[Aim]
Format the lines of the listing as a JSON list of strings, one string per line and no entries for blank lines. Begin at the line that contains "Click the green P Publications filter icon", continue through the end of the listing, and leave the pictures out.
**** Data listing ****
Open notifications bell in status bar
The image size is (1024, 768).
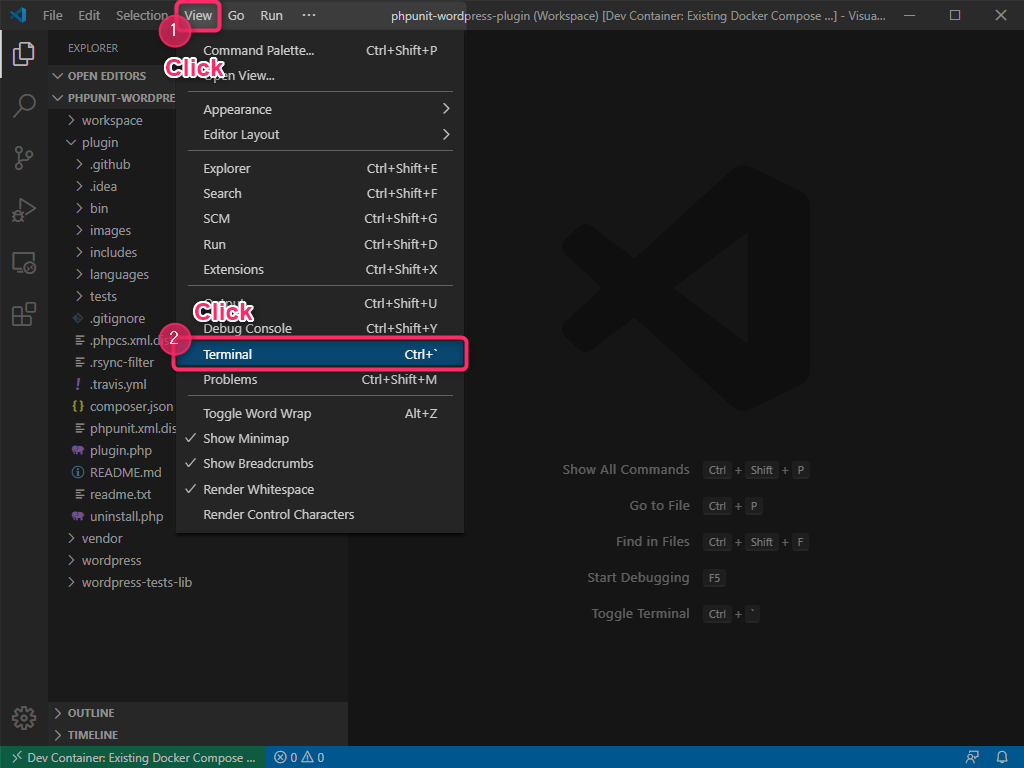[1002, 757]
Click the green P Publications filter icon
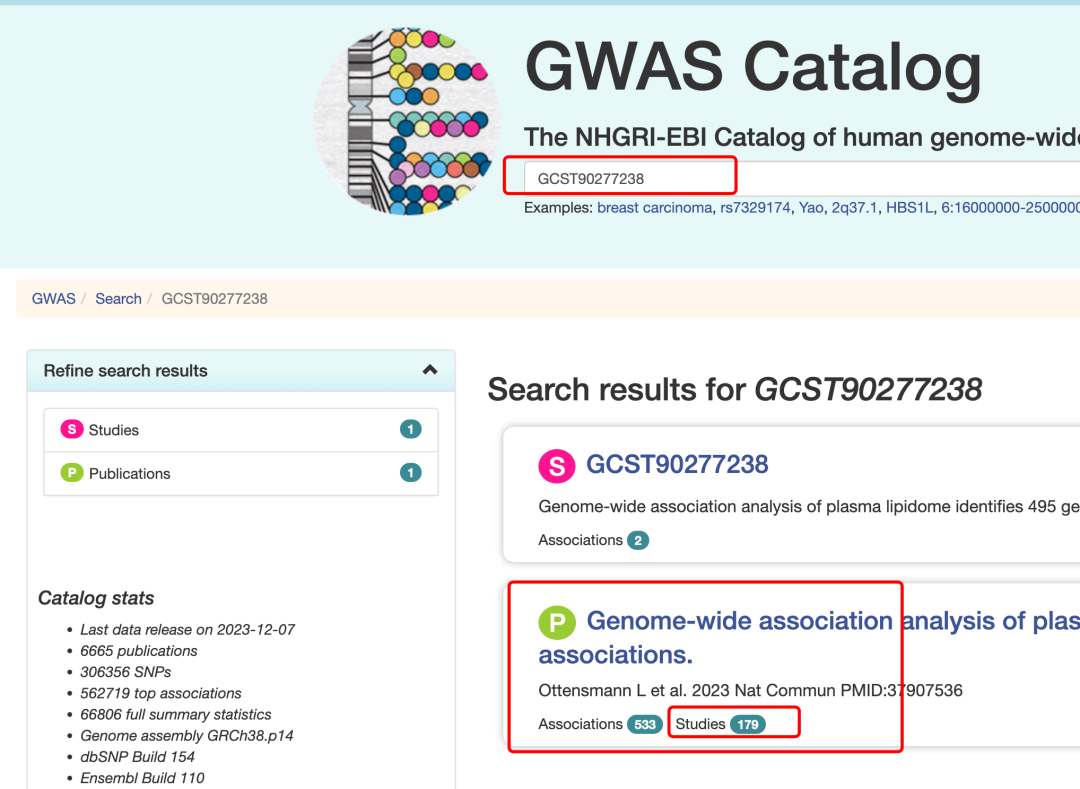The image size is (1080, 789). click(71, 473)
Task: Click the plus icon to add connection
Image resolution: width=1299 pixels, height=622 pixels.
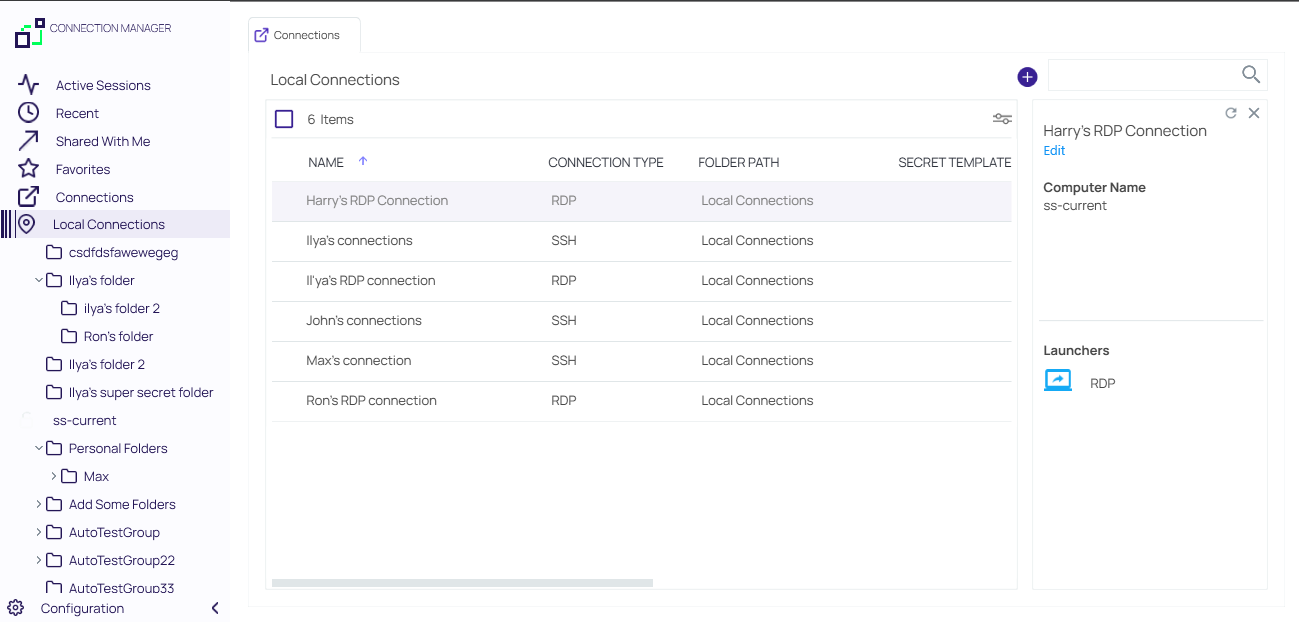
****
[Worked solution]
[
  "Click the green P Publications filter icon",
  "The image size is (1080, 789). click(71, 473)",
  "Task: Click the plus icon to add connection",
  "Image resolution: width=1299 pixels, height=622 pixels."
]